Una imagen de 'El consentimiento', de Vanessa Filho.

No se anda con muchos matices, sutilezas ni ambigüedades Vanessa Filho (Cara de ángel) a la hora de llevar a la pantalla el libro confesional de Vanessa Springora en el que, 35 años después de los hechos, relata su experiencia como adolescente seducida, manipulada, utilizada y engañada por el entonces popular escritor Gabriel Matzneff, 35 años mayor que ella, que puso por escrito en sus diarios todas las intimidades de su relación.

Su película entra a saco en la dialéctica depredador voraz-presa indefensa sin apenas dibujar a los personajes, casi hasta lo zafio en el perfil pedófilo, sibilino y sucio del novelista, no sólo por la caracterización de Jean-Paul Rouve en busca del parecido razonable, sino también en la insistencia por demostrar en cada frase, cada gesto o cada movimiento de manos que estamos ante un verdadero monstruo, un dinosaurio del viejo orden heteropatriarcal consentido por el entorno cultural e incluso político de la época. 
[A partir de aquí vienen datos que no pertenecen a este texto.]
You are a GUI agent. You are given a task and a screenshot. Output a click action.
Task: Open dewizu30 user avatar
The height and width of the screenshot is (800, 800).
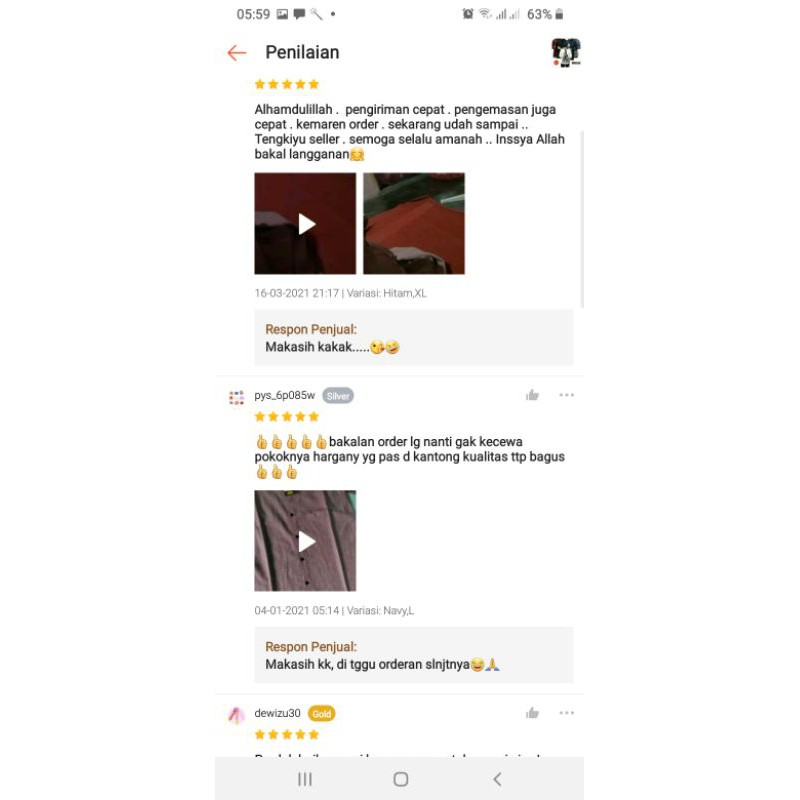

El consentimiento transcurre así siempre desde el punto de vista y la psicología quebradiza y dañada de la joven (Kim Higelin) y desde esa perspectiva contemporánea que permite juzgar el pasado, los comportamientos individuales y el contexto que los amparaba con la condena por delante y los mensajes subrayados con rotulador de punta gruesa.

En las antípodas de un filme como El último verano, de Breillat, no digamos ya de la Lolita de Nabokov/Kubrick, este filme elude toda complejidad sobre los mecanismos bidireccionales del deseo o la (ir)responsabilidad adulta para buscar siempre, desde el morbo y el efectismo, cancelar el pasado desde el presente subido a un caballo ganador que galopa sin obstáculos y con viento a favor en estos tiempos en los que el maniqueísmo, la censura moral y la cancelación empiezan a naturalizarse a través de la Historia.